How many times have you been part of a project that just seems to stall because of lack of progress or decisions? The people who need to do the work are working on operational issues, and decisions makers canceling meetings last minute. It’s really frustrating. Often it is ourselves that are guilty, and we are stopping delivery.

We all work in busy jobs and finding the time to do those important projects gets in the way of operational and day to day running of the business. In my case, right now, the time to find new clients at the same time as working with clients is always a double edged sword.

Clearing the runway for a few hours or days is often possible, but with large projects it often means focussing on things for weeks and months.

Clearing Operational Issues

I often use a couple of techniques to allow me to focus on the important things that are not my day to day things, but things I need to do to achieve long term objectives – such as growth, efficiencies or new processes and systems.

Blocking Time – use your diary carefully. Depending on what you are doing block out time specifically for the type activity you need to get done, not too many. I often use Strategic, Sales, Client Work. You can choose your own, but it really helps me ensure I focus on the important things (longer term), as well as the urgent things (short term).

Succession Planning – this is tricky to do in smaller organisations, but in larger organisations it’s a great way to build bench and coach people. It does take some investment in people, but it does allow you to step away to focus on other more important activities than the day to day. It is critical to get people to make decisions without you, on your behalf. You also need to plan this in advance for when you do need to ‘clear that diary’.

Delegate Commodity Activities – this is something I do a lot. Smaller compartmentalised activity is easy to move out to someone, even outsourcing it. Think about all things you actually could give to someone else. It could be something as simple as responding social media, diary management. It requires you to let go and trust someone (or something) – but do it and get rid of that distraction.

Recognising Structural (and emotional) Distractions

There are also other distractions that prevent a business from doing things, from delivering change and success. They take less (or sometimes none of you time) but they do hinder clear thinking. These are much are more challenging. The first rule here is to recognise they exist, denial is often the first and last response – they litter the runway like hidden craters – there is no chance of take-off. They are often emotional and we do nothing about them, because we don’t want to talk about them. Sometimes we feel we can’t talk about them.

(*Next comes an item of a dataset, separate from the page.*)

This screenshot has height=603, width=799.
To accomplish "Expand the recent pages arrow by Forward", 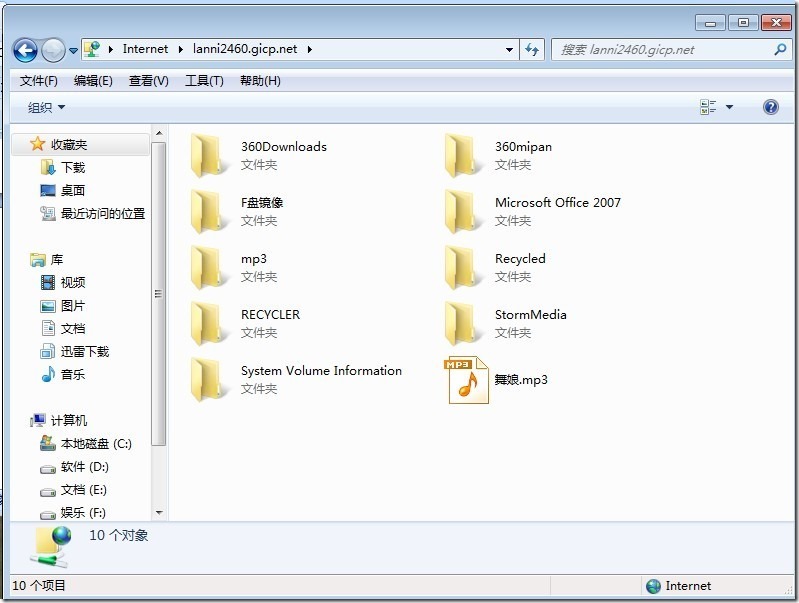I will click(73, 50).
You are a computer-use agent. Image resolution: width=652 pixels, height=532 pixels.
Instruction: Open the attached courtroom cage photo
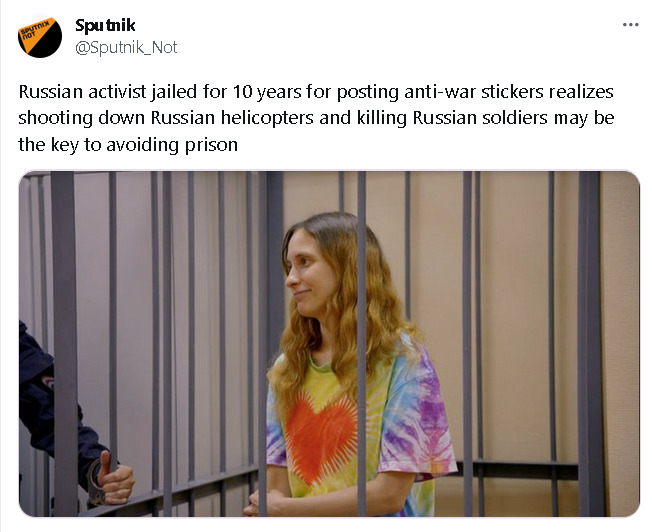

I don’t know about you, but when I’ve been distracted with something, something as simple as a headache, my mind is not able focus on the task at hand. This is the same in business – if there is a problem with leadership, business model, cash flow or debt, talent, moral, lack of space, or simple not enough resource available to deliver the day to day – you can’t do those big important things when these are all distracting you. We put off dealing with them because they are difficult and challenging. We sometimes even put of the simple things like taking paracetamol – “it will go” – when we can just deal with it. Clearing away the structural things is critical. You have to remove them, just like you need to free up your time to focus. Thinking about them (or other people thinking about them) means you can’t focus on what you really need to do.

Capture The Issues – making a list of the structural business (and emotional) issues is a useful exercise. What do you need to resolve before you proceed? Are people motivated? Can you refinance? Can you provide training for a team? What is clouding up your mind that is stopping you or your organisation performing a certain activity?

You can’t fix these structural issues, unless you acknowledge them – and it might be these are the issues you really need to work on and confront, rather than the big idea you had in the first place?

Conclusion

I can think of many times in my life when I cleared the runway to success – I can reflect on one crucial time in my personal life when I was juggling so many things it was stopping me achieving a happy outcome in my life. Clearing away things that were not important was critical to succeeding, removing the structure and emotional distractions took many months – but having the clear runway led to a change that transformed my life for the better.

In business and working in organisations, I advocate the “morning or afternoons”. I also encourage people to talk honestly about what is holding their organisation back. What are those structural issues that clutter the runway, and consistently mean a project is late, not fit for purpose, or worst still continues endlessly without any prospect of delivery.

As businesses, as people, we can only do a few things really good at one time. When we must do something outstanding – clearing the runway is essential.